[Dataset entries]
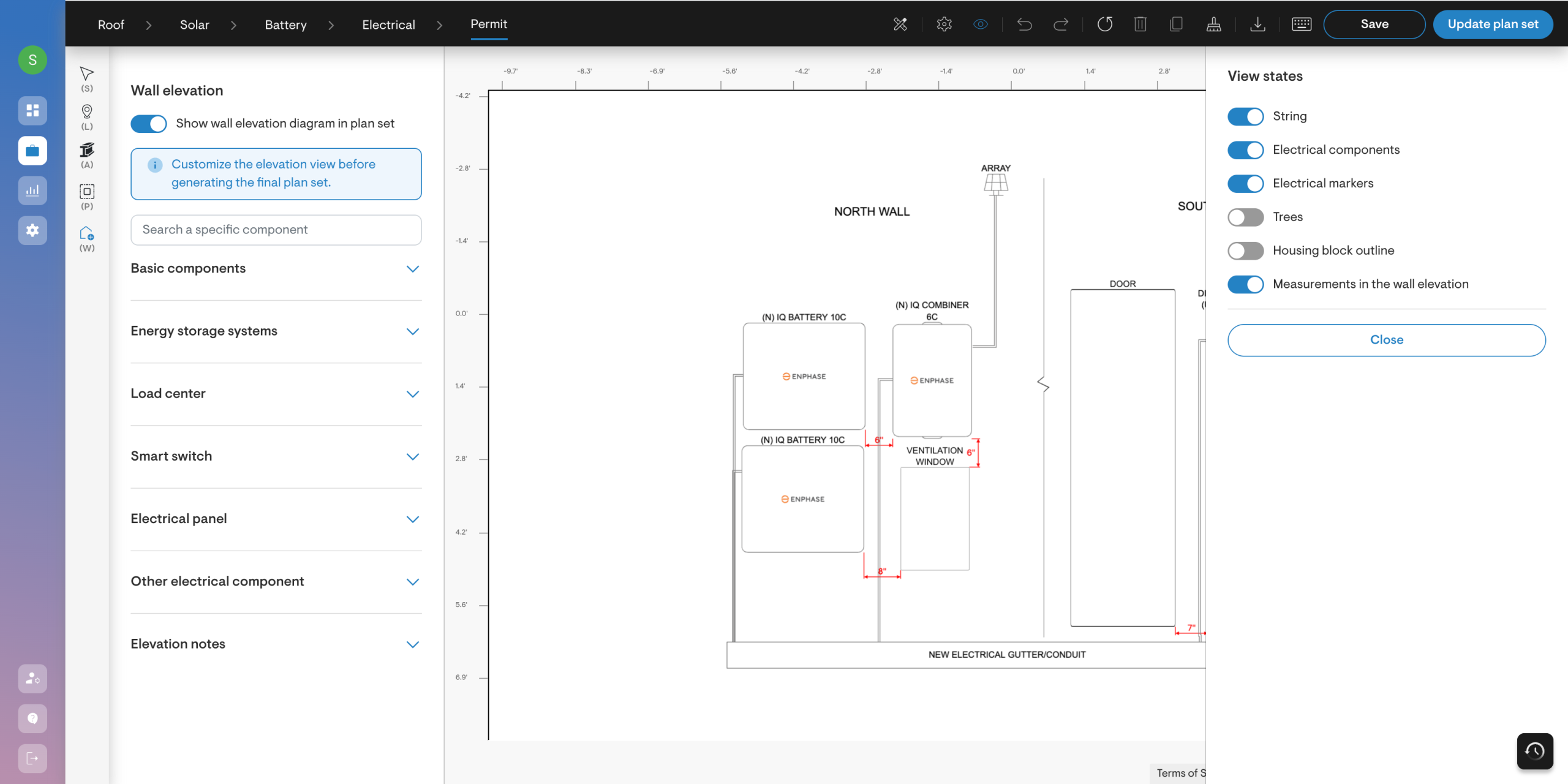
Task: Select the location pin (L) tool
Action: 87,112
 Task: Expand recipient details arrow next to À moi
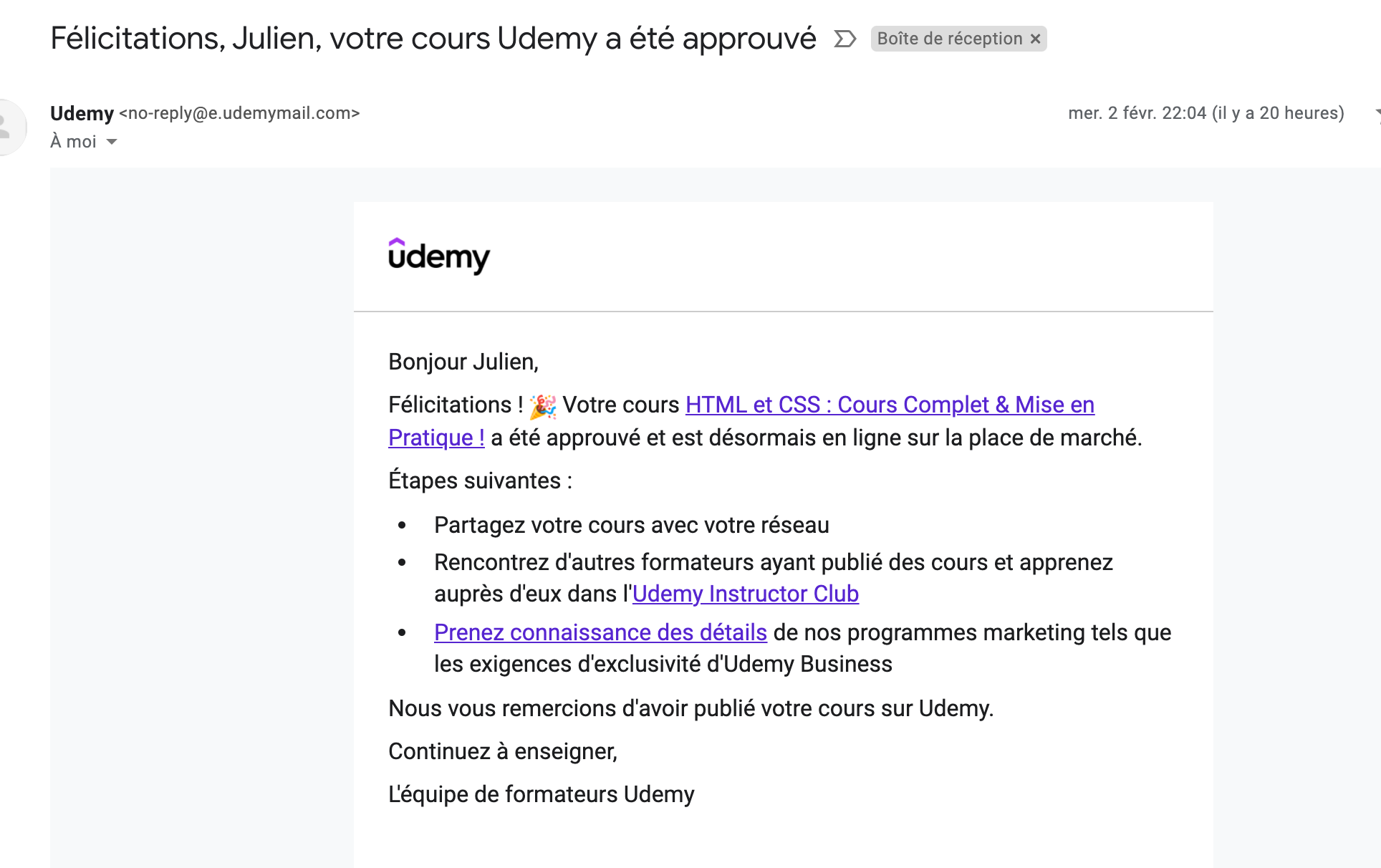[x=112, y=142]
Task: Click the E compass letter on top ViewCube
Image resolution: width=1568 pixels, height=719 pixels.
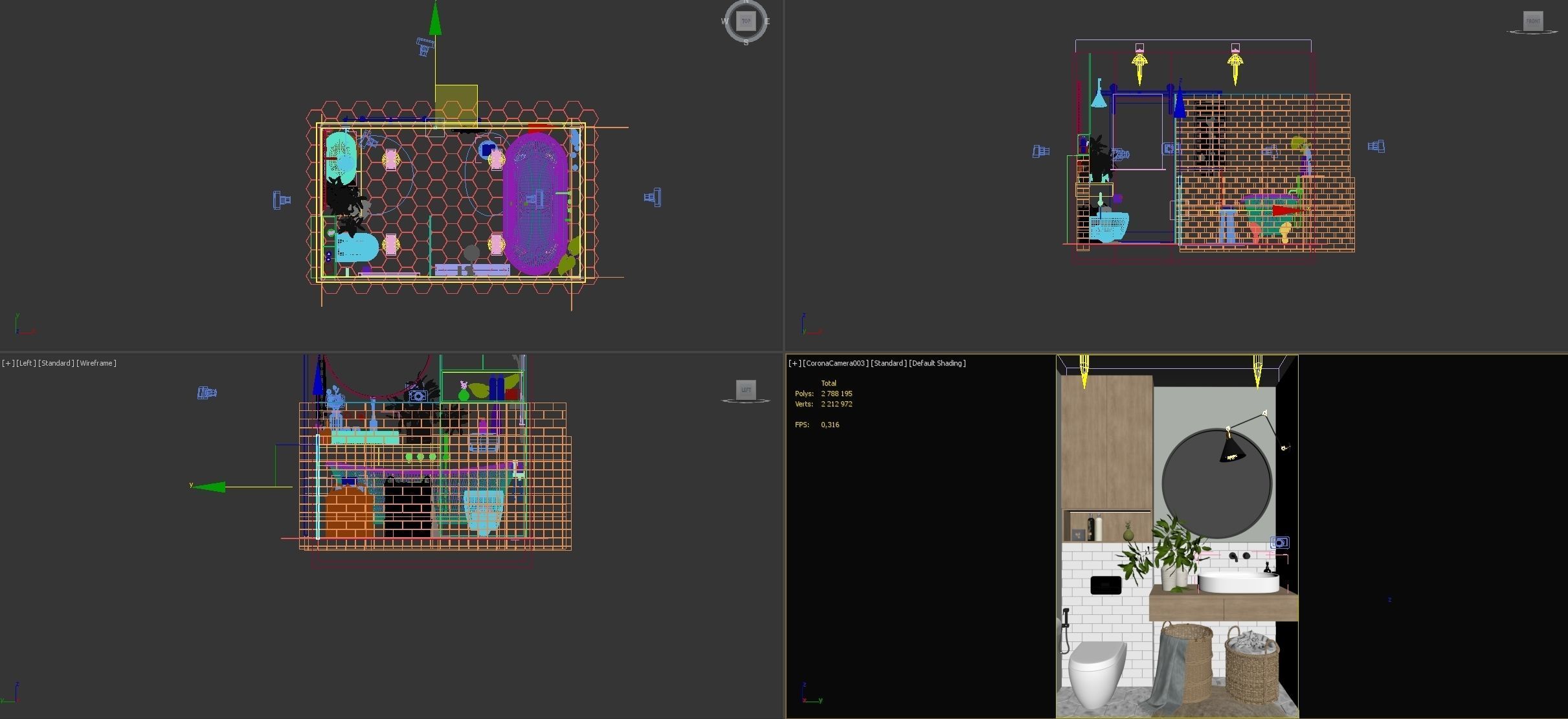Action: point(767,21)
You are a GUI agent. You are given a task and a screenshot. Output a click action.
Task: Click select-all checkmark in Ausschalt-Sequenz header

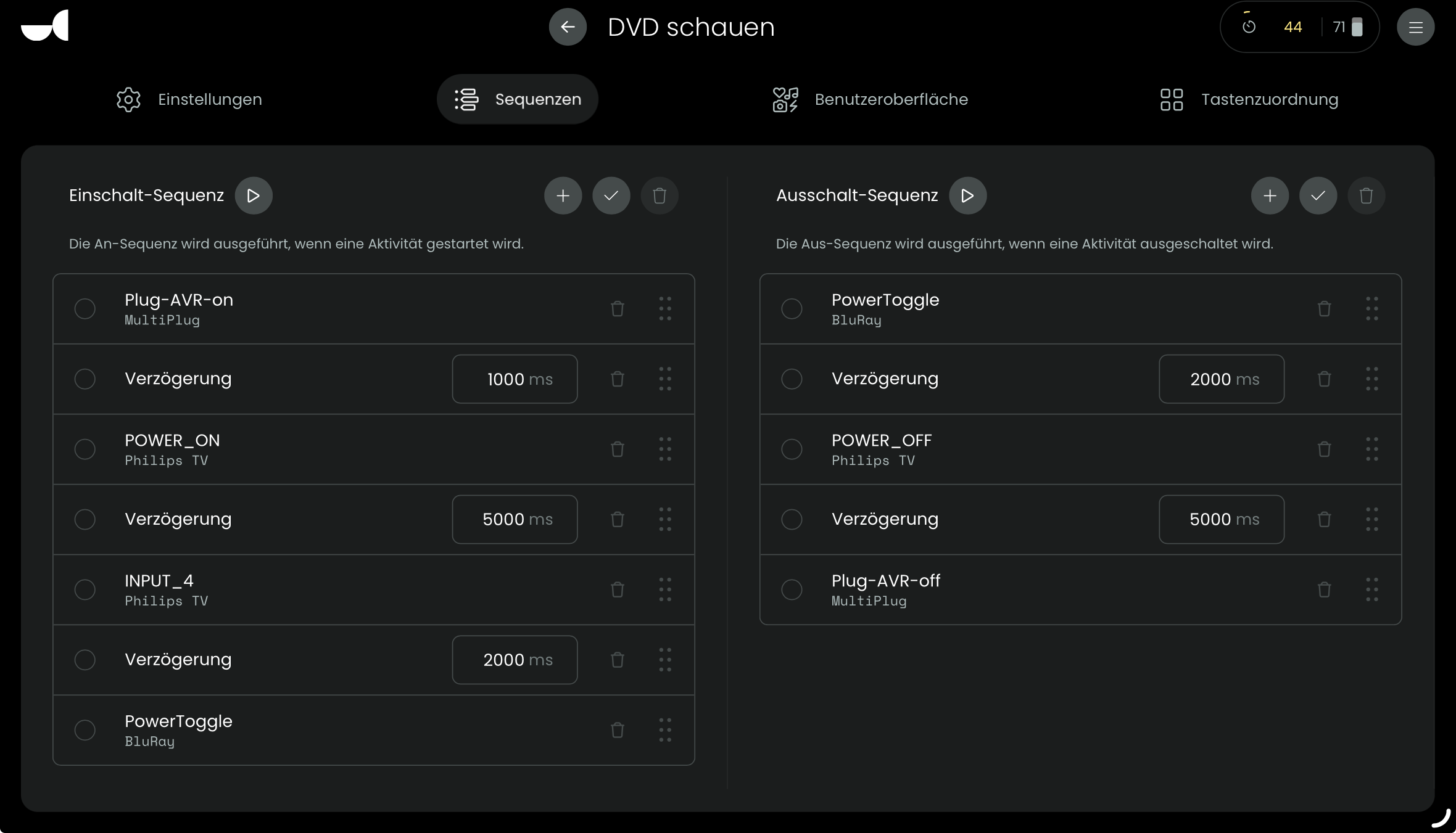pyautogui.click(x=1318, y=195)
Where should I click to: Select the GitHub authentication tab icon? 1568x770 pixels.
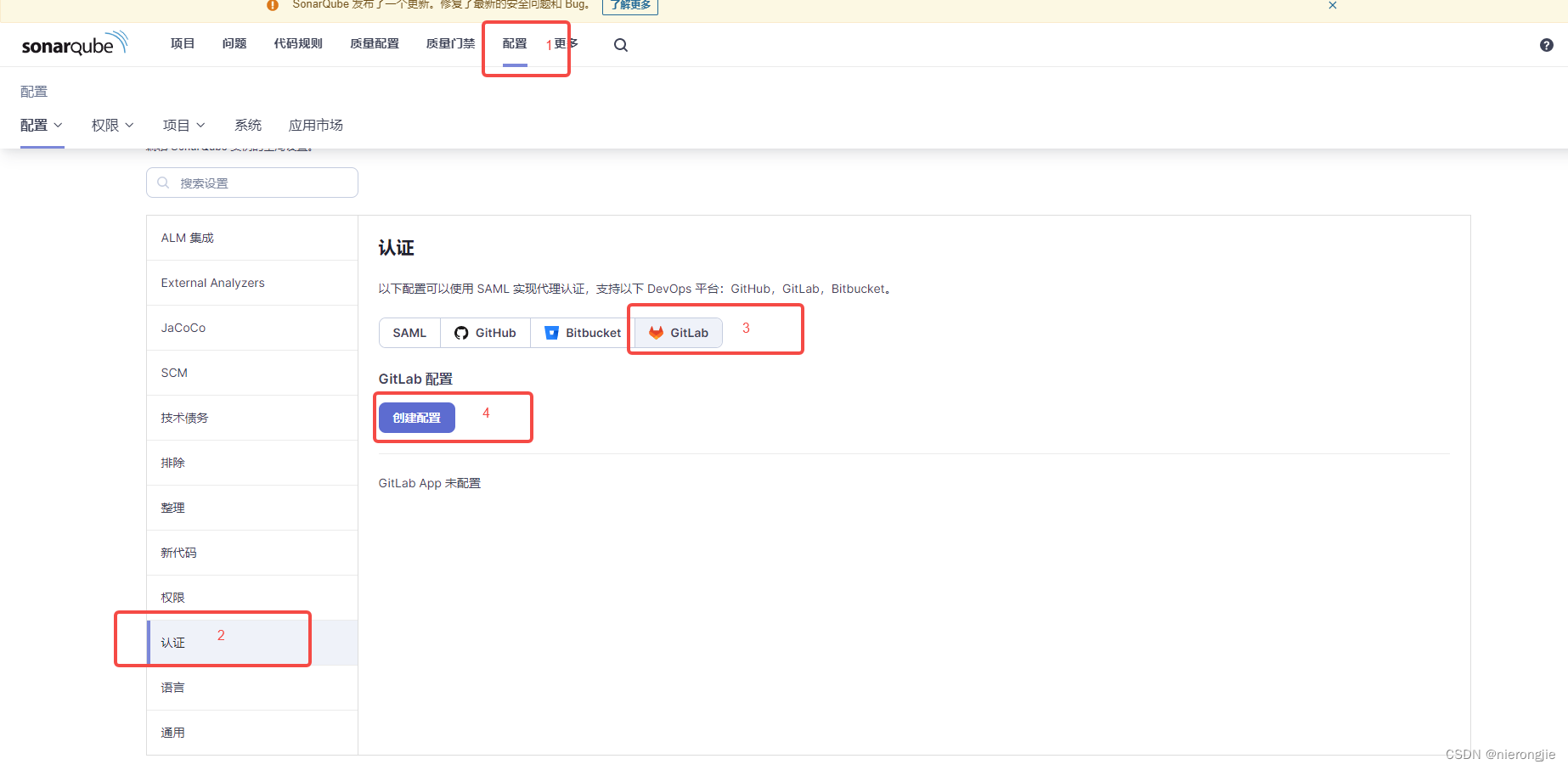pyautogui.click(x=461, y=332)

*Description of the task*: Copy word for word the span of the records above that begins at the line with "Task: Expand recipient" and ends at the line with "You are a GUI", including those two lines but not the pictures.

*Output of the exercise*:
 Task: Expand recipient details arrow next to À moi
[x=112, y=142]
Task: Click the E compass letter on top ViewCube
Image resolution: width=1568 pixels, height=719 pixels.
Action: point(767,21)
You are a GUI agent. You are given a task and a screenshot. Output a click action.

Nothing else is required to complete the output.